Enterprise Financial SVCS Chief Risk Officer Adds 243 EFSC Shares
Rhea-AI Filing Summary
Enterprise Financial Services Corp. (EFSC) – Form 4 insider transaction
On 06/30/2025, SEVP & Chief Risk Officer Bridget Huffman acquired 243 shares of EFSC common stock through the company’s 2018 Employee Stock Purchase Plan. The purchase price was $46.84 per share (85 % of the 06/30/25 close), for an outlay of roughly $11.4 k. Following the transaction, Huffman directly owns 6,042 shares; no shares were sold.
The filing also lists previously granted equity awards: 10,334 non-qualified stock options with exercise prices between $39.50 and $57.17 expiring 2031-2035, and 2,556 restricted share units scheduled to vest 2026-2028. All derivative holdings remain unchanged.
The “J” transaction code confirms the acquisition is exempt under Rule 16b-3(c). While the dollar amount is modest, it adds to cumulative insider buying indicators and may be viewed as a marginally positive confidence signal, but it is not material to EFSC’s capital structure or near-term valuation.
Positive
- Insider purchase: Executive increased direct holdings by 243 shares, a marginal vote of confidence.
- No insider sales were reported, maintaining a net buying trend.
Negative
- Immaterial size: The $11.4 k purchase represents a negligible fraction of both insider holdings and EFSC’s float.
Insights
TL;DR: Small ESPP purchase; signals confidence but financially immaterial.

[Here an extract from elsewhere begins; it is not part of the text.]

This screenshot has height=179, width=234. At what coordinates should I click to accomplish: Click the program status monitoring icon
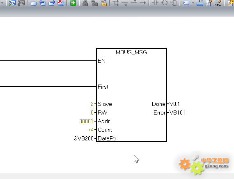coord(12,3)
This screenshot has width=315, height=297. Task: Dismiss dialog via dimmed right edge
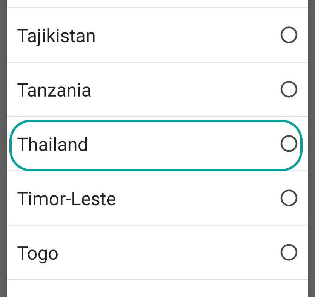click(311, 149)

The transaction increases Huffman’s direct holdings by 4.2 % to 6,042 shares, yet represents less than 0.01 % of EFSC’s outstanding stock. No open-market buying occurred; shares were acquired at a 15 % discount under the ESPP, a routine executive benefit. Existing option and RSU schedules are unchanged and already disclosed in prior filings. From a valuation and liquidity standpoint, the event is neutral; however, incremental insider accumulation can support sentiment if repeated across management.
Insider Trade Summary
| Type | Security | Shares | Price | Value |
|---|---|---|---|---|
| Other | Common Stock | 243 | $46.84 | $11K |
| holding | Non Qualified Stock Option (Right to Buy) | -- | -- | -- |
| holding | Non Qualified Stock Option (Right to Buy) | -- | -- | -- |
| holding | Non Qualified Stock Option (Right to Buy) | -- | -- | -- |
| holding | Non Qualified Stock Option (Right to Buy) | -- | -- | -- |
| holding | Non Qualified Stock Option (Right to Buy) | -- | -- | -- |
| holding | Restricted Share Units | -- | -- | -- |
| holding | Restricted Share Units | -- | -- | -- |
| holding | Restricted Share Units | -- | -- | -- |
| holding | Restricted Share Units | -- | -- | -- |
Footnotes (1)
- The reporting person is voluntarily reporting the acquisition of shares of the Issuer's common stock pursuant to the Issuer's 2018 Employee Stock Purchase Plan ("ESPP") for the ESPP purchase period of January 1, 2025, through June 30, 2025. This transaction is exempt under Section 16b-3(c). In accordance with the terms of the ESPP, the reported shares were acquired based on 85% of the closing price of the Issuer's common stock on June 30, 2025. This option becomes exercisable in the first quarter of 2027, subject to continued employment by the reporting person. The option becomes exercisable in the first quarter of 2028, subject to continued employment by the reporting person. The Options vest at a rate of 33% annually over three years, subject to continued employment of the reporting person. Vesting occurs on the anniversary date of the grant each year, with final vest occurring on February 25, 2024 The Options vest at a rate of 33% annually over three years, subject to continued employment of the reporting person. Vesting occurs on the anniversary date of the grant each year, with final vest occurring on February 24, 2025. This option becomes exercisable in the first quarter of 2026, subject to continued employment by the reporting person. The RSU's were granted pursuant to the Company's 2018 Stock Incentive Plan. Each RSU represents the right to receive one share of Common Stock, subject to adjustment as provided in the Grant Agreement. The RSU's vest 100% in the first quarter of 2027, subject to continued employment by the reporting person. The RSU's vest 100% in the first quarter of 2028, subject to continued employment by the reporting person. The RSU vest 100% in the first quarter of 2026, subject to continued employment by the reporting person. The RSUs vest at a rate of 33% annually over three years, subject to continued employment of the reporting person. Vesting occurs on the anniversary date of the grant each year, with final vest occurring on April 14, 2026. On each vesting date, for each RSU vesting on such date, the reporting person will receive one share of Common Stock.